Making the screening programme a reality and achieving high response and compliance rates are important. The pitfalls of earlier screening programmes should be avoided. Co-operation with existing screening programmes such as the breast-screening programme that I mentioned can greatly contribute to avoiding the pitfalls and stimulate progress in implementing a screening programme for colorectal cancer. The practicality of a screening programme depends on the detection method. Fortunately, faecal occult blood testing is simple and can be performed by the subjects at their homes without high demand.

It is essential to know those who are at risk and to be familiar with their specific education and information needs if we are to achieve high awareness of colorectal cancer and, in turn, a high level of acceptance and response to screening among clients. It is particularly important for scientific and practical reasons that we give sufficient and accurate information to all relevant and interested parties, especially if we wish to maintain and improve high rates of response and compliance.

I am sure the Minister of State will be alarmed to hear that the level of awareness in Ireland of the risks and symptoms of colorectal cancer is among the lowest in the European Union.
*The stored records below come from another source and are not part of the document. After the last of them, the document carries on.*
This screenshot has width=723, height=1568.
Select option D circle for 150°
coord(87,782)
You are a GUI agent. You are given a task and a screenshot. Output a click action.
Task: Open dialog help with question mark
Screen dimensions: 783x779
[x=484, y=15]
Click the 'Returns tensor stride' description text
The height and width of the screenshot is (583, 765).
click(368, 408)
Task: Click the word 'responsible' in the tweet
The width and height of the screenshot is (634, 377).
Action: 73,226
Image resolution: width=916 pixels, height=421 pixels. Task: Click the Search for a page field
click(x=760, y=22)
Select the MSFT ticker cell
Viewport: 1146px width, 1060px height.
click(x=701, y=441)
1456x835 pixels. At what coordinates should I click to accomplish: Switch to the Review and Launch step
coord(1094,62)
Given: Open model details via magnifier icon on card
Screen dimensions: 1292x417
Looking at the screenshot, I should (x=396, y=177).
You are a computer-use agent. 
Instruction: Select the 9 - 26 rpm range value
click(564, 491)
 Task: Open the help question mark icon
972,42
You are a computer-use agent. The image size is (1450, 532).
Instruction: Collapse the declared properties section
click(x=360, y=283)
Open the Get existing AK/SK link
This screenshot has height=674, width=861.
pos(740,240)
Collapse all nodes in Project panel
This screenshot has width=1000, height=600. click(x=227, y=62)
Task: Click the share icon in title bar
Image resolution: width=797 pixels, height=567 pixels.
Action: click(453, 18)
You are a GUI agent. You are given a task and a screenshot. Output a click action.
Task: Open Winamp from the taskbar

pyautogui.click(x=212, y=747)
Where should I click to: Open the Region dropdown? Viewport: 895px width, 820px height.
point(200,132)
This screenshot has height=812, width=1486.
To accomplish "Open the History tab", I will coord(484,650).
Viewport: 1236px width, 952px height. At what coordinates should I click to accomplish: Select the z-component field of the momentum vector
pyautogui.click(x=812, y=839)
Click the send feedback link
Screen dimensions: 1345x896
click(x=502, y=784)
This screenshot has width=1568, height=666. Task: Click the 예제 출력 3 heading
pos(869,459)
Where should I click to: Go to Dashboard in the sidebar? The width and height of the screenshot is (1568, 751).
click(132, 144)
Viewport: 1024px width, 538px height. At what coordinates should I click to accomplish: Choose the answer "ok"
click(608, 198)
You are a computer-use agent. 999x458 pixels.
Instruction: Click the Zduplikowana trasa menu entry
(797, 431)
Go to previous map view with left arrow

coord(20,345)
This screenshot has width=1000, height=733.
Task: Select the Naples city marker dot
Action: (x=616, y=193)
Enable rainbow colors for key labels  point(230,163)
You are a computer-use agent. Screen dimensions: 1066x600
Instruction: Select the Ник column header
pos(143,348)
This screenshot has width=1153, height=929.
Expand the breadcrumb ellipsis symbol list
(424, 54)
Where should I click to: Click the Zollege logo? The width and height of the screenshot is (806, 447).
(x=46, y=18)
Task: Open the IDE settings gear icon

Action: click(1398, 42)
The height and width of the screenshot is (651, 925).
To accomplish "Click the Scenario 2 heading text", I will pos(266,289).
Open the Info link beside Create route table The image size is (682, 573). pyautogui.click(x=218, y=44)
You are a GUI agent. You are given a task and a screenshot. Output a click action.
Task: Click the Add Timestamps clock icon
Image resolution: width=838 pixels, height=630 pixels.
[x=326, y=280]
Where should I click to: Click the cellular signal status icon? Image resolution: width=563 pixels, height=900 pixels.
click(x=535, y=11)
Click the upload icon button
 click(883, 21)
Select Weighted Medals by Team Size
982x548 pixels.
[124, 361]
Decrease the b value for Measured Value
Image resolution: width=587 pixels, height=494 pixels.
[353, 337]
It is conceivable that those who consider themselves to have a high risk of developing colorectal cancer are more inclined to respond and to be compliant. A high-risk assessment questionnaire has been developed to assess such expectations and considerations. Other considerations, such as general quality of life and satisfaction, might influence levels of response and compliance.

Are people satisfied to undergo regular colorectal cancer screening without a guarantee that they will be free of the cancer for life? It is possible that the awareness of risk influences the quality of one's life. Changes in one's quality of life and behaviour can change one's response to screening tests in many ways. It is hard to predict whether the availability of screening will be seen as positive or negative for certain people. We need to examine and address such issues.

I have details of how it is proposed to conduct such a pilot project and I would be delighted to submit them to the Minister of State. I hope he will mention in his response that he supports the implementation of a pilot project, especially as it is such an important issue in this country, where there is a low level of awareness of the high incidence of colorectal cancer.